* _ABOUT THIS EXERCISE_:
Put the stretch of records from the line containing "has height=600, width=600." through the line containing "gene-label-rleg2-5811: Rleg2_5811 is" into a two-column CSV with the header row input,output. Write one row per record, place each field in double quotes, and replace any line breaks inside a field with spaces.

* _RECORD EXCERPTS_:
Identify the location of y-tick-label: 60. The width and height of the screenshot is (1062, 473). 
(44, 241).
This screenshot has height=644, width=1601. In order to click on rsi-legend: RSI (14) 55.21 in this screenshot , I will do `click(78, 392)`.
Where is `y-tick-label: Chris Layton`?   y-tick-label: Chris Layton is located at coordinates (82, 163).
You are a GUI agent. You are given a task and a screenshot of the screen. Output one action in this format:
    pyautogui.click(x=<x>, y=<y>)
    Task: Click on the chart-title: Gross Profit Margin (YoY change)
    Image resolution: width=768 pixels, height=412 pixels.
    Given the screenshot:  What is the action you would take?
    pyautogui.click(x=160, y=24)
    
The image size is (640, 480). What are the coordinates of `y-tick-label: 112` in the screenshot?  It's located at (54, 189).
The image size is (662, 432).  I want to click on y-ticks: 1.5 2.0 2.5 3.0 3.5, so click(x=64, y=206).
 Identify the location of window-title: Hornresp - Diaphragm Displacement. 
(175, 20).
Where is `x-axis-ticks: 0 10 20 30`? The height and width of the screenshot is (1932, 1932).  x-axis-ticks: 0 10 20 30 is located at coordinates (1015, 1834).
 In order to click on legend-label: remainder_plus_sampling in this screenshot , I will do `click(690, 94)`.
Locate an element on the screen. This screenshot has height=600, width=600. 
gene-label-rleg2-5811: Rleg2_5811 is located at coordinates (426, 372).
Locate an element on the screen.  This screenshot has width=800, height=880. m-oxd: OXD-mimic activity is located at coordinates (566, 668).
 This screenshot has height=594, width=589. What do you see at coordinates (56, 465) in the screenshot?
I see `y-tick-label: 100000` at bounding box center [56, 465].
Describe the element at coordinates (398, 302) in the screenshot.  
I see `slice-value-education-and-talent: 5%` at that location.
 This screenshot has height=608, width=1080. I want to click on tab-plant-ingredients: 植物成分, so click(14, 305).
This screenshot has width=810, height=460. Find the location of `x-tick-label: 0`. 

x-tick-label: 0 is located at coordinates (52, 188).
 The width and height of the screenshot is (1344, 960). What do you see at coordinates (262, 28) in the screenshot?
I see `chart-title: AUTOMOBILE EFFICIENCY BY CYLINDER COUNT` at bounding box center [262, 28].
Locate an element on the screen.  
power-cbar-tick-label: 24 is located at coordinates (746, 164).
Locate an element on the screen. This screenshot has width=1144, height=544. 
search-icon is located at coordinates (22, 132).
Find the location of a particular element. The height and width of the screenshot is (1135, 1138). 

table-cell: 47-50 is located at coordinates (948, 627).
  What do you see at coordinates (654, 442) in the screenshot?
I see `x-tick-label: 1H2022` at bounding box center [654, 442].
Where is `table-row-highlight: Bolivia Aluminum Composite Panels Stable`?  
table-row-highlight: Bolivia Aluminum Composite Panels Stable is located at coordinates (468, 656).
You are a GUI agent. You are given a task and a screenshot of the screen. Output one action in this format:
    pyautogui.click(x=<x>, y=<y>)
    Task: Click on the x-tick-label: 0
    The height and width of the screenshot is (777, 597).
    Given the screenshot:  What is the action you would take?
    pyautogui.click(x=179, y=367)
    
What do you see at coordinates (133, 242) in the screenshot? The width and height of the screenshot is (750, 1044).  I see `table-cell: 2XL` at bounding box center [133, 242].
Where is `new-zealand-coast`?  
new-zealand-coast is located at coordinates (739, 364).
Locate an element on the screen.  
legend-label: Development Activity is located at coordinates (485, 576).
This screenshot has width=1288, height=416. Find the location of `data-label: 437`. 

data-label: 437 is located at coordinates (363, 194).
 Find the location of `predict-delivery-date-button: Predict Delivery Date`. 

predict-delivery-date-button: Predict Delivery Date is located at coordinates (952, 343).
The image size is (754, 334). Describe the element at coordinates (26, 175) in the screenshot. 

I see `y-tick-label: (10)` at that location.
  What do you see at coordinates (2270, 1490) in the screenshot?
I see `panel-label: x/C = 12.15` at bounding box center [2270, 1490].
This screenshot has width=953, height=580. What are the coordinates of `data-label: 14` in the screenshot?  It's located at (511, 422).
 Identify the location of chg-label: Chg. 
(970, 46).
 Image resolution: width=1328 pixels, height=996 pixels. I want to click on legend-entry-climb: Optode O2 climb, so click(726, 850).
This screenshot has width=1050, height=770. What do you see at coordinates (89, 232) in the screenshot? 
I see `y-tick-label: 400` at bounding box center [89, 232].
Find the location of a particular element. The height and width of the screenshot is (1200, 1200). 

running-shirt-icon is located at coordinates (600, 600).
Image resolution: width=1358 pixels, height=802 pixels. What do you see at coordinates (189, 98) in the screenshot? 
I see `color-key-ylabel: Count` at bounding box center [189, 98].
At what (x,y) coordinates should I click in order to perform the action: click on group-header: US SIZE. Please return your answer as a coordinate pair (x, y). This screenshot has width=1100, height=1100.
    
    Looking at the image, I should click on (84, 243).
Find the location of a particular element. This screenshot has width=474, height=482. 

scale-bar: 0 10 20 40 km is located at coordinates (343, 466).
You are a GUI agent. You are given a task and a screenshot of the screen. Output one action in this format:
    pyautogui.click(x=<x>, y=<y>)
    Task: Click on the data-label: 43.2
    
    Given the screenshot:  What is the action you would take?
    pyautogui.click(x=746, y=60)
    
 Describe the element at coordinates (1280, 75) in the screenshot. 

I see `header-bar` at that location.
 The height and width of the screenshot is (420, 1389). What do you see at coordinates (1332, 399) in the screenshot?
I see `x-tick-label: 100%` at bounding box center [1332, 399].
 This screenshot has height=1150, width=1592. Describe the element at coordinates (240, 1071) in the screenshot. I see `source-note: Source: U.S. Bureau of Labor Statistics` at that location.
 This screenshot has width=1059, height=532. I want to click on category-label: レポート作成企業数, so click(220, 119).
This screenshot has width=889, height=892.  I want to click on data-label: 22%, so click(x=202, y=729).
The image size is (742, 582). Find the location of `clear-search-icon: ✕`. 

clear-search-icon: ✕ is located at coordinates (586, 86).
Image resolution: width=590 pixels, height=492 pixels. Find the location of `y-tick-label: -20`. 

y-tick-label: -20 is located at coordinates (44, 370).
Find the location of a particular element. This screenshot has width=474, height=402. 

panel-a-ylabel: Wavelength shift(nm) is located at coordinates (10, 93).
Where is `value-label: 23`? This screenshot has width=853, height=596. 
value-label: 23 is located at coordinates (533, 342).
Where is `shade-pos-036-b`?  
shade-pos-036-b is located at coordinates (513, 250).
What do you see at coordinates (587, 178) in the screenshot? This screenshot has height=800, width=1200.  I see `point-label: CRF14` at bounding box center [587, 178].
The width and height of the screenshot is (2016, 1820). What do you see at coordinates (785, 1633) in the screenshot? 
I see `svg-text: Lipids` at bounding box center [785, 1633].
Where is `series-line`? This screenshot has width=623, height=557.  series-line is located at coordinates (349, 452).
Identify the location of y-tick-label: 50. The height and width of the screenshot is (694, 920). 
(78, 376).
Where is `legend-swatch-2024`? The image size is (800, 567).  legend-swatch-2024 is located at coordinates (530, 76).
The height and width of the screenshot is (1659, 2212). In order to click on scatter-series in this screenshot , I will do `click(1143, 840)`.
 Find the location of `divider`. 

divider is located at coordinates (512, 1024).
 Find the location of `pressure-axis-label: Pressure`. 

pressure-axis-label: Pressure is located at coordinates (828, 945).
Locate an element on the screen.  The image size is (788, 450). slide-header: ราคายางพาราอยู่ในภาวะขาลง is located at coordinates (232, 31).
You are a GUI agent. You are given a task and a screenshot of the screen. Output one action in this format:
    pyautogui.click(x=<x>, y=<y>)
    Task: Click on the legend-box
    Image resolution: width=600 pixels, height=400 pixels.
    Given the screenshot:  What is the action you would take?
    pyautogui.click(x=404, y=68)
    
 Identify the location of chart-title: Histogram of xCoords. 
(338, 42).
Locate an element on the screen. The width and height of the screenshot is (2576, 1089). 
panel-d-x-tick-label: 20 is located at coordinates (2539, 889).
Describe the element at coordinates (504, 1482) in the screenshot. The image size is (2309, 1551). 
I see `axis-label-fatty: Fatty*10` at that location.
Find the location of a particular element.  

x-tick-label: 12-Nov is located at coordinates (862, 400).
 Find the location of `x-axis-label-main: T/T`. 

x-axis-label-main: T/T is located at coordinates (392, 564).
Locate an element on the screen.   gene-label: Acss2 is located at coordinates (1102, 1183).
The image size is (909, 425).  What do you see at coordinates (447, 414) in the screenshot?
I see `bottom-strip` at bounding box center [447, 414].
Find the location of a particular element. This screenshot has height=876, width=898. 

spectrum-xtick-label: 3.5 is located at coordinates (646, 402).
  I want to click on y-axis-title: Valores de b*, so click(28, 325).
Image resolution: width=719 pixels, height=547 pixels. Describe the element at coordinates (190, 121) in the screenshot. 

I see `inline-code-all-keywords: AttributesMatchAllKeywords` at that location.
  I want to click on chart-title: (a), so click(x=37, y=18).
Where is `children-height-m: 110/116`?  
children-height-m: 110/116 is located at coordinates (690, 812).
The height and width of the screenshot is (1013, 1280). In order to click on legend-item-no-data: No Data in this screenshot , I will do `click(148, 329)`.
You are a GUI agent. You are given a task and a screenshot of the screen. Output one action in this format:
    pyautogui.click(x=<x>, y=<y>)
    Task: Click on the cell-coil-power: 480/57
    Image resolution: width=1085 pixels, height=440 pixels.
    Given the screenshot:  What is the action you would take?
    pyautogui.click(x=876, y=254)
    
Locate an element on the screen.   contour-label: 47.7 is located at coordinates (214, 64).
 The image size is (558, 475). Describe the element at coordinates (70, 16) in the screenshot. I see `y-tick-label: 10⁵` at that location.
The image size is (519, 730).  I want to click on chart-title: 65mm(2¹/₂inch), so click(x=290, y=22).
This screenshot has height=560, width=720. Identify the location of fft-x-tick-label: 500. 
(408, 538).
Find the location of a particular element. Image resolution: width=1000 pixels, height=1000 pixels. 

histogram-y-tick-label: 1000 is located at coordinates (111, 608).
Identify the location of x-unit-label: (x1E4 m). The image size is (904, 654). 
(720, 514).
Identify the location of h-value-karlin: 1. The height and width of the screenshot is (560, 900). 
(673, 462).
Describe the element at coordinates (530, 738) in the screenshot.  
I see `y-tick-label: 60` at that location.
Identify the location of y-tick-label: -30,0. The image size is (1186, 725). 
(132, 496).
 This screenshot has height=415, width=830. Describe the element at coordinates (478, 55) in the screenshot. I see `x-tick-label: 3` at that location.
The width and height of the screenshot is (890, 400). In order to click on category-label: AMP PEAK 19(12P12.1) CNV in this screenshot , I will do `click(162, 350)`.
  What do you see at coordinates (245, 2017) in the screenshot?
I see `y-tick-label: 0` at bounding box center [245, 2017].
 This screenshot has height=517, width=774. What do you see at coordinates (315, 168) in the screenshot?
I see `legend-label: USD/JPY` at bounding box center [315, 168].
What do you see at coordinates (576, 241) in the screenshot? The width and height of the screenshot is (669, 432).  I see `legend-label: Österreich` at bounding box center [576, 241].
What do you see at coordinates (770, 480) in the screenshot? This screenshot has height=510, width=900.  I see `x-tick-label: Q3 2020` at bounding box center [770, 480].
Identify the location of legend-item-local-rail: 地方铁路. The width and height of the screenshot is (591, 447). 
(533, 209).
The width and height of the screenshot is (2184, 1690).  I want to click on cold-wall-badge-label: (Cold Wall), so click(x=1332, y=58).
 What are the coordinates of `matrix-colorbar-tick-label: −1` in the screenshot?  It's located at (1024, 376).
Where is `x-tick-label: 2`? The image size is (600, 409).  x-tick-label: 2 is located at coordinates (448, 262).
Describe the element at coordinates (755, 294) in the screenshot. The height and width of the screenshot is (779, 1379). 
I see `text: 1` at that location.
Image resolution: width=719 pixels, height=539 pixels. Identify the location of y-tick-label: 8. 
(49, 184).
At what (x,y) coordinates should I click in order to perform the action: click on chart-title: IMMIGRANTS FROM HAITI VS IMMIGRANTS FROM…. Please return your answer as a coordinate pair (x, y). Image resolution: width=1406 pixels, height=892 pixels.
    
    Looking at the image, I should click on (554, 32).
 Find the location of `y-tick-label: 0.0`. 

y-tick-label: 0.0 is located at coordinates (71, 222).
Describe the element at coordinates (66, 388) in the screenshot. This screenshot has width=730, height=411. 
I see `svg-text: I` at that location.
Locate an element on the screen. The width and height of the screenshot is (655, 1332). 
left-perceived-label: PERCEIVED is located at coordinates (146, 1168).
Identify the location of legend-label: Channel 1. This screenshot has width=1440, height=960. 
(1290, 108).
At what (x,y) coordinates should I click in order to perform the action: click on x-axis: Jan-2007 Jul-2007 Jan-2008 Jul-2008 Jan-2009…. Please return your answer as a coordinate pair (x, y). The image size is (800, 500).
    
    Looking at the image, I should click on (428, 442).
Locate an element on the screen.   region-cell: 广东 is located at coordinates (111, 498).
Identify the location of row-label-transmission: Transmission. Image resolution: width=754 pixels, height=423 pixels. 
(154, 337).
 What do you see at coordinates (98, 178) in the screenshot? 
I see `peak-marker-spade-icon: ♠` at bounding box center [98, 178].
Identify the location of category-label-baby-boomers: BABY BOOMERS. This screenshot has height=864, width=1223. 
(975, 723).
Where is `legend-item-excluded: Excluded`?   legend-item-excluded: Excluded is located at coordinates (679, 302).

* _REPLY_:
input,output
"Locate an element on the screen. This screenshot has height=600, width=600.","gene-label-rleg2-5811: Rleg2_5811 is located at coordinates (426, 372)."